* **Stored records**
=====
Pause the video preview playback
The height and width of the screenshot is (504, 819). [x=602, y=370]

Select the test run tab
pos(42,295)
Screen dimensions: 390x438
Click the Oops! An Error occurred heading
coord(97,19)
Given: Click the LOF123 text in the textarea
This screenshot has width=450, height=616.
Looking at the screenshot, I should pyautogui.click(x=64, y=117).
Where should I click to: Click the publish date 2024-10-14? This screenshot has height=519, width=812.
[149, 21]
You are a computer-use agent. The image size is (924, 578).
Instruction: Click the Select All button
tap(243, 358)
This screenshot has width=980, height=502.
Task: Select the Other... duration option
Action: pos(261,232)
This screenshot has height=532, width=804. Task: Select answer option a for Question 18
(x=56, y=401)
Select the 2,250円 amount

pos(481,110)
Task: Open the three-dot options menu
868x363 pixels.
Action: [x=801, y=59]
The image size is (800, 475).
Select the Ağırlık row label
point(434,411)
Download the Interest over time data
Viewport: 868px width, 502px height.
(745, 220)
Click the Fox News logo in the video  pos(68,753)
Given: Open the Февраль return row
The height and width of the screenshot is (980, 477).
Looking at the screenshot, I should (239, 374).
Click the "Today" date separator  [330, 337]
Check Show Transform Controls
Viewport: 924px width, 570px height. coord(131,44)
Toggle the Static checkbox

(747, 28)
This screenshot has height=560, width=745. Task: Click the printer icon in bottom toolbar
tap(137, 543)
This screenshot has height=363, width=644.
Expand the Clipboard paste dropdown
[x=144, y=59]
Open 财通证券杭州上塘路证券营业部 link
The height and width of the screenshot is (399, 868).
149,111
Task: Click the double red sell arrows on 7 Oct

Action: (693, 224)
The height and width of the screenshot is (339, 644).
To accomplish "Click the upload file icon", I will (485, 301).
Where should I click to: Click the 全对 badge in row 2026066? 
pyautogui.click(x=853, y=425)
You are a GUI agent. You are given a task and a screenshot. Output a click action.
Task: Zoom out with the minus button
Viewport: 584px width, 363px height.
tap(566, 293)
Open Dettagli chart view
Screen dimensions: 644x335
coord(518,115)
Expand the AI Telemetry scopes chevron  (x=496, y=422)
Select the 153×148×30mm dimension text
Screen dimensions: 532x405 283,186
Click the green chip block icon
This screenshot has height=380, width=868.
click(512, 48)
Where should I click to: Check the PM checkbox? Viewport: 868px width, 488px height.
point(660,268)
=====
Each line above where the word "image" occurs should be returned in full.

You are a computer-use agent. The image size is (924, 578).
The image size is (800, 475).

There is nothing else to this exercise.